Learning Rate — Explained Simply
What a Learning Rate Actually Is
You Are Trying to Find the Perfect Temperature for Your Shower
You step into the shower. The water is freezing cold. You need to adjust the tap to find the perfect temperature — not too hot, not too cold, just right.
Person A — Giant Turns Feels cold. Turns the tap all the way to hot. Now it is burning. Turns it all the way back to cold. Now freezing again. They keep swinging back and forth, never landing on the right temperature.
Person B — Tiny Adjustments Feels cold. Turns the tap just a little toward hot. Still a bit cold. Turns it a tiny bit more. Getting closer. One more tiny turn. Perfect.
The learning rate is how much you turn the tap each time.
What Happens With Each Learning Rate
Too High — The Bouncy Ball
Loss
│
│ * *
│ * *
│ *
│ ← never settles
└──────────────────→ training steps
The model keeps bouncing over the minimum
Never converges — or gets worse over time
Too Low — The Glacier
Loss
│ *
│ *
│ *
│ *
│ *
│ *
│ * ← still going, very slowly
└──────────────────→ training steps
The model is learning but painfully slowly
Just Right — The Sweet Spot
Loss
│ *
│ **
│ ***
│ ****
│ *******
│ **********─── levels out
└──────────────────→ training steps
The Numbers in Practice
# Too high — loss will explode or bounce
optimizer = torch.optim.Adam(model.parameters(), lr=1.0)
# Too low — will train but very slowly
optimizer = torch.optim.Adam(model.parameters(), lr=0.000001)
# Good starting point for Adam — works for most problems
optimizer = torch.optim.Adam(model.parameters(), lr=0.001)
# Standard for fine-tuning LLMs
optimizer = torch.optim.AdamW(model.parameters(), lr=0.00002)
Learning Rate Schedules — Changing Over Time
At the beginning you need bigger steps to make fast progress.

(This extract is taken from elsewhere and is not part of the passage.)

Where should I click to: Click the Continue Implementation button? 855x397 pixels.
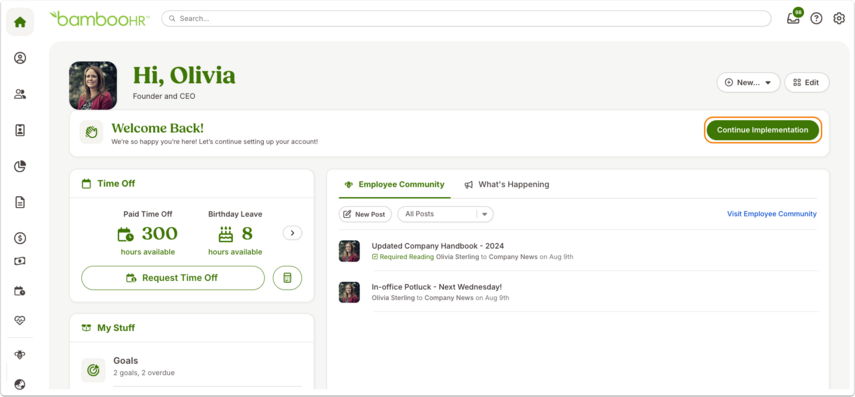762,130
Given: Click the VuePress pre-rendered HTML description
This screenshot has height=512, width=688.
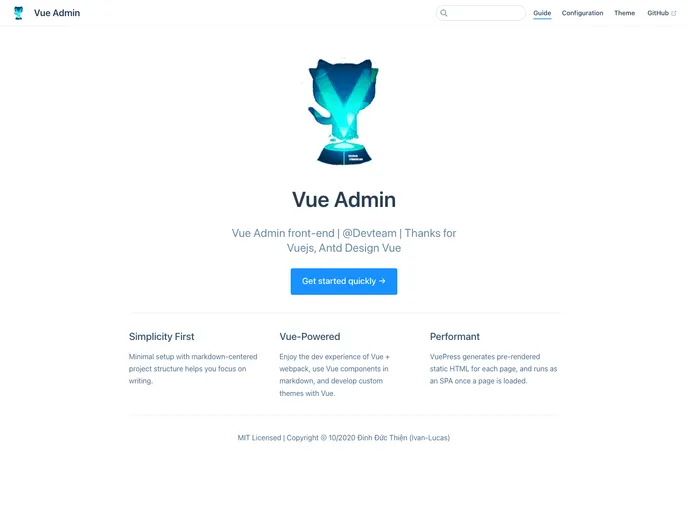Looking at the screenshot, I should (x=493, y=369).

Near the end you need tiny steps to dial in precise weights.
Learning Rate
│ ████
│ ████
│ ████
│ ████
│ ████
└──────────────────────→ training steps
Decaying over time
The Warmup — Used in Every LLM Training Run
At the very start of training, weights are random and gradients are unstable. Starting with the full learning rate can push weights in completely wrong directions.

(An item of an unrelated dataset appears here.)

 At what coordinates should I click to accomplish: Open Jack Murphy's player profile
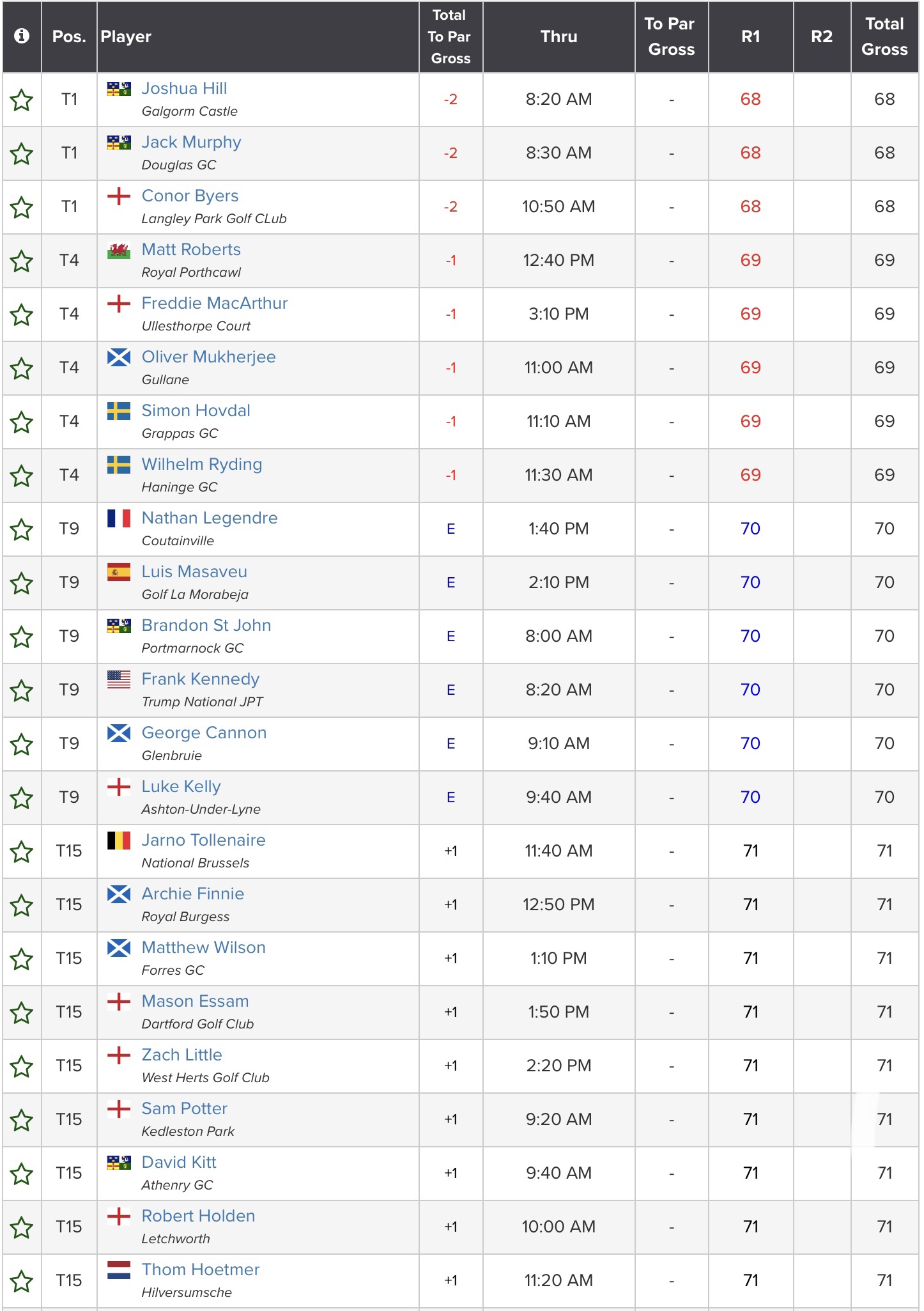(191, 142)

The fix: start tiny and gradually increase to the full learning rate over the first few hundred steps.
Learning Rate
│ ████████████████── then decays
│ ███
│ ███
│ ███
│ ███
│ ███
│ ███
└──────────────────────→ training steps
warmup → full LR → decay
from torch.optim.lr_scheduler import OneCycleLR
scheduler = OneCycleLR(
optimizer,
max_lr = 0.001,
steps_per_epoch = len(train_loader),
epochs = 50,
pct_start = 0.3 # 30% of training = warmup
)
# In training loop
optimizer.step()
scheduler.step()
Diagnosing Learning Rate Problems From the Loss Curve
Symptom Diagnosis Fix
───────────────────────────────────────────────────────────────
Loss goes up immediately LR too high Divide by 10
Loss bounces up and down LR too high Divide by 10
Loss barely moves LR too low Multiply by 10
Loss goes down then explodes LR slightly too high Divide by 3
Loss goes down smoothly LR is good Leave it
Loss goes down then plateaus LR decay needed Add scheduler
The Real Words Mapped to the Story
| In the Story | Real Technical Term |
|---|---|
| The shower tap | Learning rate |
| Giant turns on the tap | High learning rate |
| Tiny turns on the tap | Low learning rate |
| Perfect temperature | Optimal weights / minimum loss |
| Bouncing hot and cold | Divergence |
| Approaching slowly | Slow convergence |
| Starting big then going small | Learning rate schedule |
| Tiny turns at the very start | Warmup |
| Gradually reducing turn size | Learning rate decay |
The One Thing to Remember
The learning rate decides how fast your model walks down the mountain. Too fast and it keeps tripping over the valley. Too slow and it takes forever to get there. Start with 0.001, watch the loss curve, and adjust from there.